Kopp et al. [30] conducted a study in 92 children with allergic rhinitis due to sensitization to birch and grass pollen. Randomized in four groups, two groups were treated with SIT to birch pollen, and two groups to grass pollen. After 12 weeks of IT, subcutaneous placebo or anti-IgE was added for 24 weeks. In the two groups receiving grass-specific SIT, there was a statistically significant difference in the scores for daily medication use, eye symptoms and mean symptom load, and in the group treated with birch-specific SIT and anti-IgE, the symptoms were significantly lower compared to the group treated with birch-specific SIT and placebo. The combination of anti-IgE and grass SIT, as well as anti-IgE and birch SIT, resulted in significantly lower in vitro sulfidoleukotriene release in comparison to placebo combined with IT. This observation was made not only after stimulation with the corresponding allergen, but also after stimulation with unrelated allergen. In response to birch pollen, a significant association was shown between the use of rescue medication, the symptom load and in vitro leukotriene release after therapy. An extension of this study [5] revealed that the combination of SIT and anti-IgE is associated with the prevention of an increase in eosinophilic cationic protein in nasal secretions during the pollen season and a decrease in tryptase levels in nasal secretions.
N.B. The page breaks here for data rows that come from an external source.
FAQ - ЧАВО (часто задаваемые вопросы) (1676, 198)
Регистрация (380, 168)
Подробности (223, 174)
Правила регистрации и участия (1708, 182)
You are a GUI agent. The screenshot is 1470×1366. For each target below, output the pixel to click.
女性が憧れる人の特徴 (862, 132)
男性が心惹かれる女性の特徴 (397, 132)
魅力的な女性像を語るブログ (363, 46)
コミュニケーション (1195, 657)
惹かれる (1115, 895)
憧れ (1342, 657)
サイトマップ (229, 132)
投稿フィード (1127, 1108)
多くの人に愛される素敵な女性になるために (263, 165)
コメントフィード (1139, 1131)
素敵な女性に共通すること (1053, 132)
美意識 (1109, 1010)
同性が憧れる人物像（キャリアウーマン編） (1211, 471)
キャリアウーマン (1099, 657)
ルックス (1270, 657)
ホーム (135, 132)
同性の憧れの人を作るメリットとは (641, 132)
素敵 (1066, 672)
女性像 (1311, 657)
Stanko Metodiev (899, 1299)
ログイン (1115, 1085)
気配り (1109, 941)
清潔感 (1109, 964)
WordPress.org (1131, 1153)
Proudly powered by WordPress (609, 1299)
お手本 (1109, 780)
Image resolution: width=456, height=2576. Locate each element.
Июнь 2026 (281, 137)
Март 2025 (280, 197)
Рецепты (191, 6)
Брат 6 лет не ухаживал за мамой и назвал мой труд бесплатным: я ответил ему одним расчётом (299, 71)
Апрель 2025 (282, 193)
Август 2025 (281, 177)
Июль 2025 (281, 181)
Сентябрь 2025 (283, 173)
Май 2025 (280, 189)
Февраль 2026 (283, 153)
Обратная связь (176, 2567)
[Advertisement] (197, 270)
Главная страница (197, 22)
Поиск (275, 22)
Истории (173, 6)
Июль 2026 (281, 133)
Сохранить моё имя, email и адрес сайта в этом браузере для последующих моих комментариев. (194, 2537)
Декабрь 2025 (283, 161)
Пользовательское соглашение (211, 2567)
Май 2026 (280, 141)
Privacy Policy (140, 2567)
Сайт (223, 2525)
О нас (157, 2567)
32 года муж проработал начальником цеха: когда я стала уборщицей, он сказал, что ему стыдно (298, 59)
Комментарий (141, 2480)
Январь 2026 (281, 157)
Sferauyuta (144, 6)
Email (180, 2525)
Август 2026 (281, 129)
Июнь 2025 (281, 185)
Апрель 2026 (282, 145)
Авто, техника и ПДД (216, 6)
Tryptase was significantly lower in the omalizumab-treated group compared with the placebo-treated group during and after the birch pollen season.

In parallel to those studies, Kuehr et al. [44] investigated the complementary action of SIT and anti-IgE in a randomized, double-blind trial in four treatment groups. Two hundred and twenty-one patients aged between 6 and 17 years were started on birch- or grass-specific SIT. Anti-IgE or placebo was added before and maintained during the anticipated pollen seasons for a total of 24 weeks. Combination therapy significantly reduced symptom load over the two pollen seasons compared to SIT alone. The numbers of days with rescue medication use and allergic symptoms were significantly lower in the SIT plus anti-IgE groups than in the placebo groups. Anti-IgE reliably reduced allergen-induced symptom load regardless of the nature of the allergen and the efficacy of conventional SIT when analyzed by season. A protective effect of anti-IgE treatment was demonstrated, independent of the type of allergen, and an additional clinical benefit of SIT in both pollen seasons could be seen by the significant decrease in symptom load during the pollen season for those patients receiving the relevant SIT. Further analyses to assess the effects of the two treatment options on symptom severity scores and rescue medication use were performed [45] and showed a significantly diminished rescue medication use and a reduction in the number of symptomatic days with anti-IgE monotherapy. The combination of omalizumab and SIT showed a superior effect on symptom severity compared to anti-IgE or SIT alone.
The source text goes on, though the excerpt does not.